Hear Me Out: ‘England Is Mine’ is hands-down the worst music biopic of all time

Biographies are a tricky thing to master, particularly when rendered on film. Can a writer, filmmaker, or anybody else truly summarise the complexities of a person’s story without reverting to clichés and inaccuracies? Particularly with regard to the music biopic, filmmakers have resigned themselves largely to giving overly broad, one-dimensional views of specific artists and groups. Although there are a few notable exceptions, the genre of music biopics, on the whole, can be summed up in the cinematic monstrosity that was 2017’s England Is Mine.

For the uninitiated, England Is Mine aimed to tell the tale of Smiths songwriter Steven Patrick Morrissey. Specifically, the film focused on the early years of the songwriter as he traversed Manchester’s blossoming punk rock movement and attempted to find a place for himself in the local music scene. While that might be a reasonably cookie-cutter plotline for a music biopic, England Is Mine had the potential to reflect the vibrancy and importance of Manchester’s punk rock scene through the lens of the inspiration it provided to one of Britain’s defining songwriters.

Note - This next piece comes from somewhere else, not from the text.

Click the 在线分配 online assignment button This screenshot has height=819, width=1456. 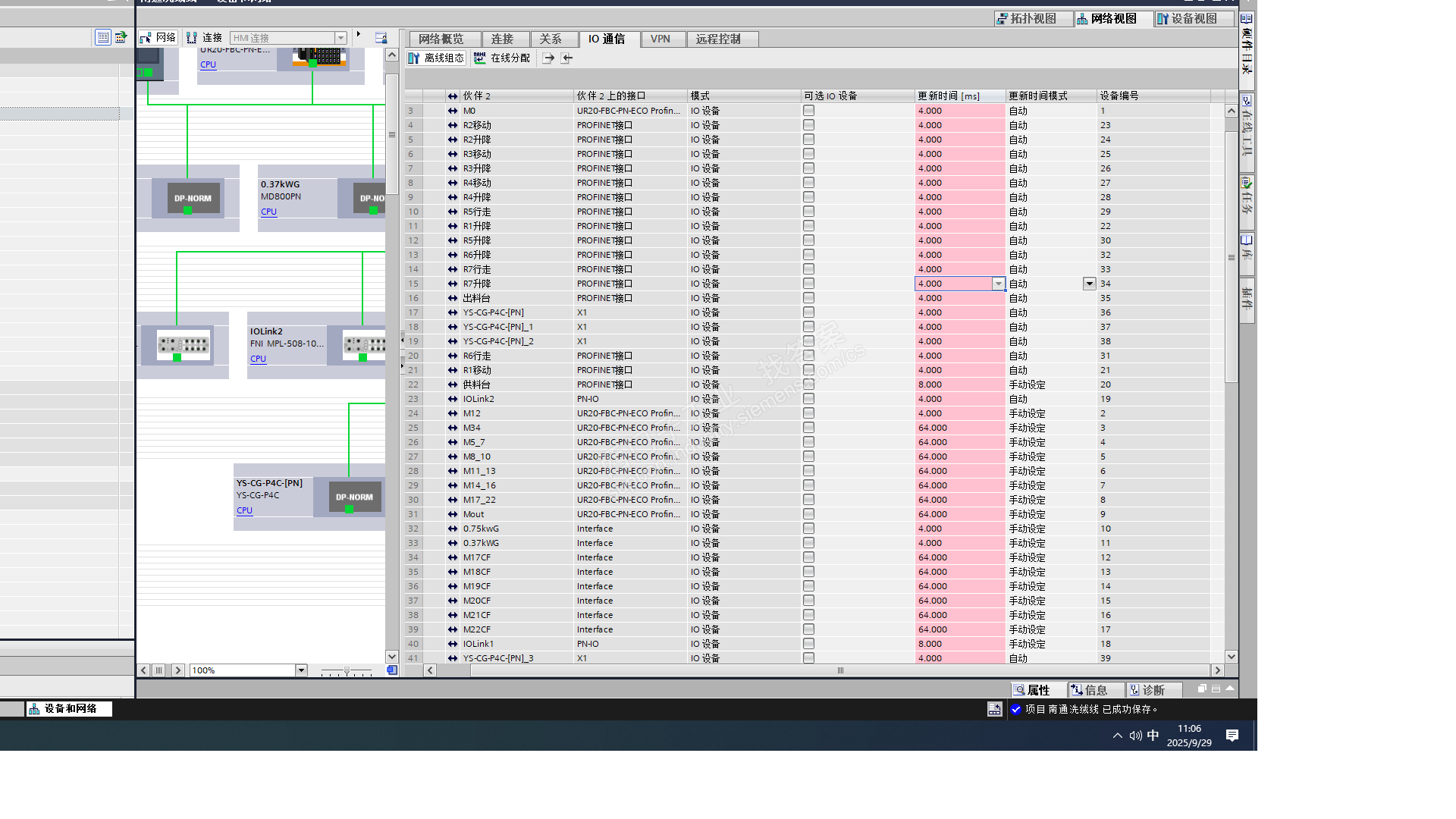point(502,58)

Needless to say, that is not the film that fans were greeted with. Mark Gill’s movie presents an almost impressively one-dimensional view of Morrissey, who is reduced to little more than Jack Lowden, playing the role of an awkward teenage boy in a generic coming-of-age film. It seems confused about its own existence, often placing more importance on fictionalised relationship struggles than the true story of Morrissey’s musical development. Even the interesting parts of Morrissey’s story, such as meeting Billy Duffy and joining the Nosebleeds, are overshadowed by his overly romanticised relationship with Linder Sterling.

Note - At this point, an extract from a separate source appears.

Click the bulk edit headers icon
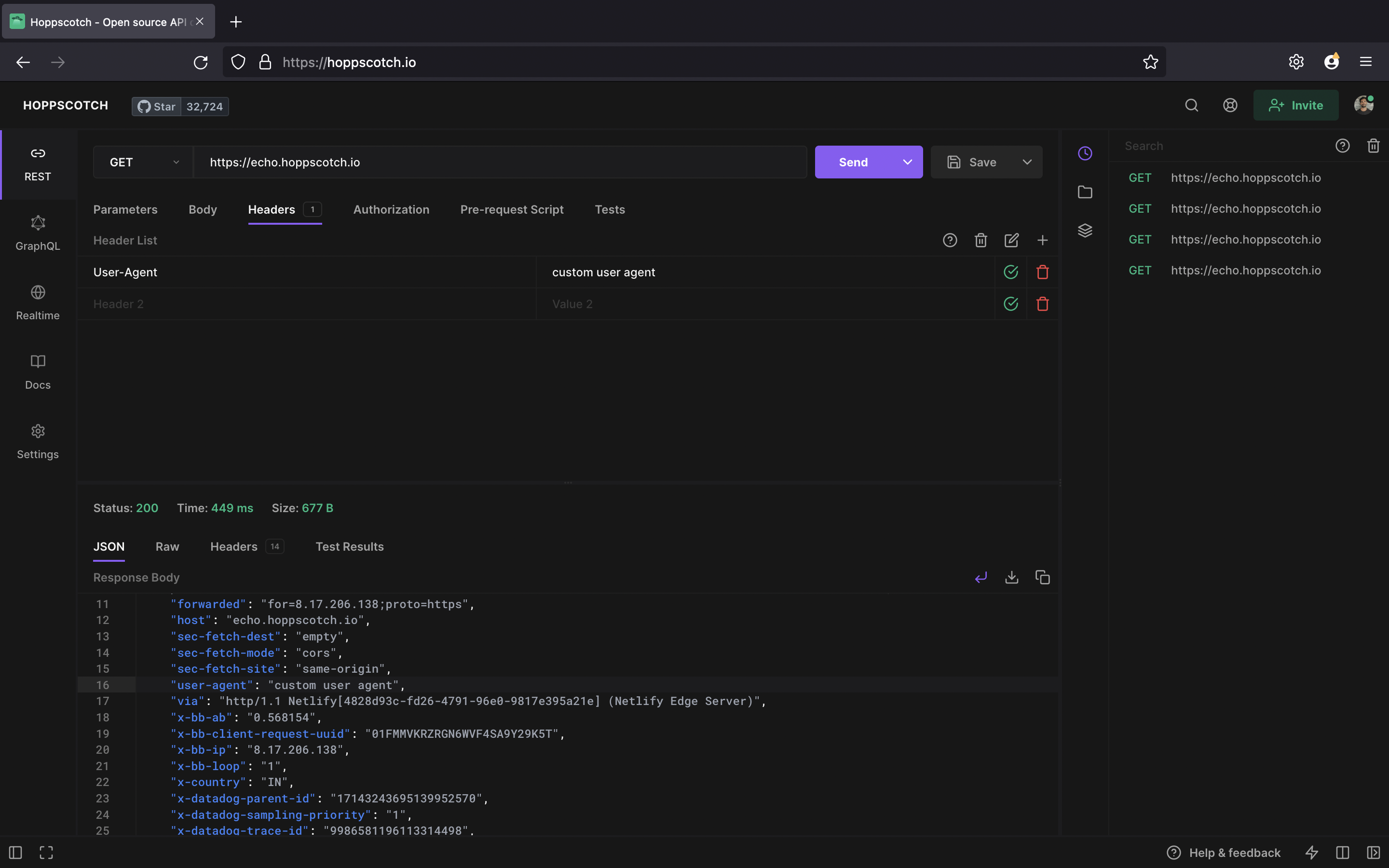click(x=1011, y=241)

The benefit of making a biopic about somebody who is still alive is that they are available to provide reference points to the film. Yet, in the run-up to the release, Morrissey claimed that he had not been consulted about the movie in the process. Upon its release, I remember the promotional material boasting that England Is Mine came from “the producers of Control”, another music biopic, this time pertaining to Joy Division frontman Ian Curtis. However, Control was based upon the memoirs of Curits’ wife, Deborah, whereas England Is Mine – so far as I can make out – is based on Mark Gill’s half-hearted fantasies about The Smiths frontman.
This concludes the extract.